The European Union unveiled a comprehensive package on Wednesday aimed at enhancing its technological independence, featuring the Cloud and Artificial Intelligence Development Act alongside Chips Act 2.0. These legislative measures seek to reduce the bloc’s dependency on foreign technology and promote the development of European-made semiconductors, while fostering a more self-sufficient digital ecosystem.

Critics, including Daniel Friedlaender, Senior Vice-President and Head of Office at the Computer and Communications Industry Association, warn that the legislation risks fragmenting the digital market within Europe. Friedlaender described the Cloud and AI Development Act as potentially leading to "fragmented discrimination across Europe in 27 different ways” by granting national governments broad authority to exclude global technology vendors from outside the EU. He cautioned that this approach could create barriers for trusted suppliers from major technology-producing countries, potentially disrupting existing global supply chains.

The EU’s emphasis on "technological sovereignty" is viewed by some analysts as part of a broader shift by certain member states away from a traditional stance favoring open and free trade toward more protectionist policies. These developments have raised concerns in Beijing, which has emphasized the mutual benefits of China-EU economic and trade relations.

Chinese Foreign Ministry spokeswoman Mao Ning responded to inquiries about the EU initiative during a press conference in Beijing, underscoring that the foundation of China-EU relations is mutual benefit and win-win cooperation. Mao called for continued dialogue and communication to address economic and trade issues and urged the EU to adhere to the principles of a market economy, including free trade, fair competition, and open cooperation. She urged the bloc to avoid protectionist measures and to resolve differences through consultation.

The EU has recently adopted several measures as part of a “de-risking” strategy targeting China, though officials in Beijing contend that excluding Chinese companies could backfire, resulting in financial losses for European markets as well as impeding technological and economic advancement in Europe. Reports indicate the EU plans to use upcoming G7 and EU summer summits to consider additional trade restrictions specifically affecting China.
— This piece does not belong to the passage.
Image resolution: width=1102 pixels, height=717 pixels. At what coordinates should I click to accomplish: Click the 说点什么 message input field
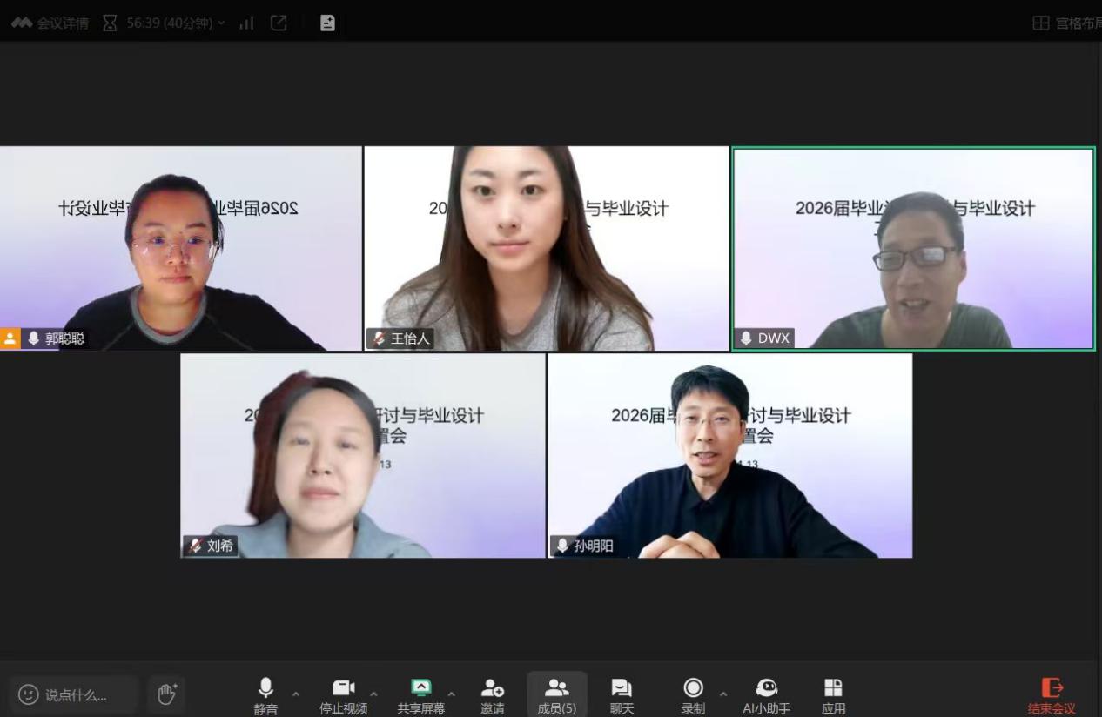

Despite political rhetoric advocating for “de-risking,” a recent survey by the European Union Chamber of Commerce in China shows that many European companies remain committed to their presence in China. The majority of surveyed firms intend to maintain or expand operations within China, with nearly one-third planning deeper localization, suggesting that business-level sentiment does not fully align with protectionist narratives.

Mao highlighted the long-standing interconnectedness of China-EU economic ties, citing more than 300-fold growth in annual trade volume over five decades and nearly $260 billion in two-way investment, as evidence of robust cooperation. She stated that such complementary economic strengths do not represent risks, nor does their alignment constitute a threat.

Observers note that protectionist policies contradict fundamental economic principles and could ultimately be self-defeating, harming all parties involved. Both sides are encouraged to engage constructively to reduce tensions and broaden cooperation, aiming for mutually beneficial outcomes.